NEW YORK, April 18 (Reuters) - Oil prices slid on Monday after a plan by major oil producers to freeze production was scuttled, but a Kuwaiti oil industry strike helped the market pare losses and settle off the day's lows.
The strike crippled more than 60 percent of Kuwait's crude output, lending support to price benchmarks such as Brent and Dubai.
Brent tumbled as much as 7 percent earlier on Monday after oil majors from the Organization of the Petroleum Exporting Countries and non-OPEC Russia failed to reach agreement on a plan to freeze output at a meeting in Doha, Qatar.
"The material loss in production from the Kuwait strike has helped the oil market forget about the farce from Doha," said Matt Smith, director of commodity research at the New York-headquartered Clipperdata.

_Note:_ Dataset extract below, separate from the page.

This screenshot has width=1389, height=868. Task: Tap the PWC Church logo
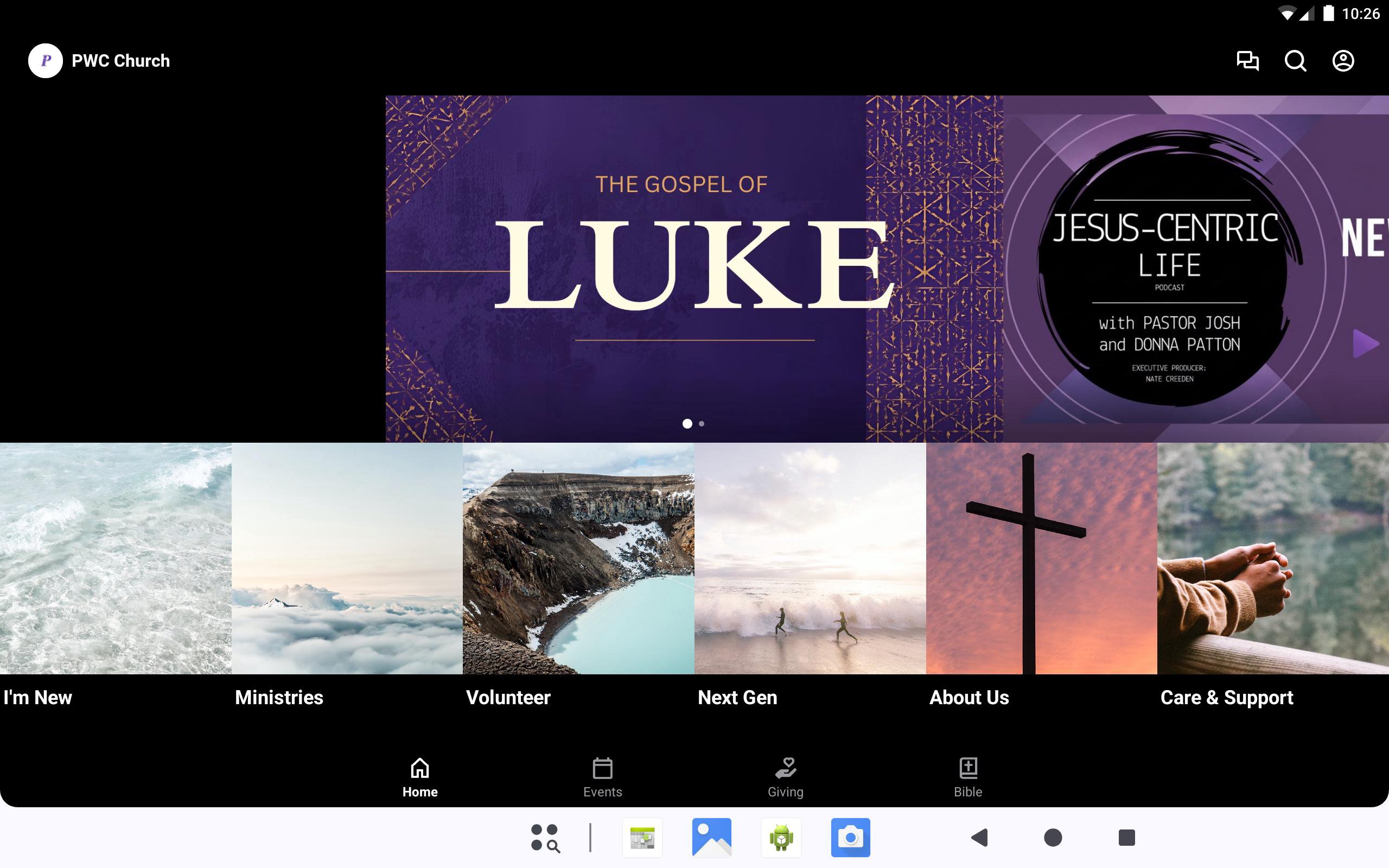(x=46, y=61)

Brent settled down 19 cents, or 0.4 percent, at $42.91 a barrel. It had fallen $3 earlier in the session.
U.S. crude's West Texas Intermediate (WTI) benchmark closed down 58 cents, or 1.4 percent, at $39.78 a barrel, after sliding to $37.61 at the day's low.
While fallout from the Doha plan could weigh on a nascent recovery in oil prices, the market may not tumble as much as it did earlier this year, when Brent hit 12-year lows of around $27 in late January, some analysts said.
"Gradually declining non-OPEC production as well as planned maintenance in the face of resilient oil demand in Q1 have recently pointed to improving oil fundamentals," analysts at Goldman Sachs said in a note, referring to the first quarter.
A weakening dollar and the mostly steady climb in global equities since February have supported oil too.
"While a few forecasters may be dusting off some old $20 WTI expectations as a result of the Doha outcome, we expect solid support in nearby WTI at the $35 mark," Jim Ritterbusch at Chicago oil consultancy Ritterbusch & Associates said.
Still, some investors piled on bearish options on U.S. crude, fearing the market may retest 2003 lows of around $26 struck in February. Open interest in WTI's June puts that allow the holder to sell at $35 per barrel hit a record high above 36,000, up 8 percent from Thursday and more than double levels seen in January.
A Reuters poll, meanwhile, showed U.S. crude inventories as a whole rose 2.1 million barrels last week, even as market intelligence firm Genscape issued data suggesting a near 860,000-barrels decline at the Cushing, Oklahoma delivery point for WTI in the week to April 15.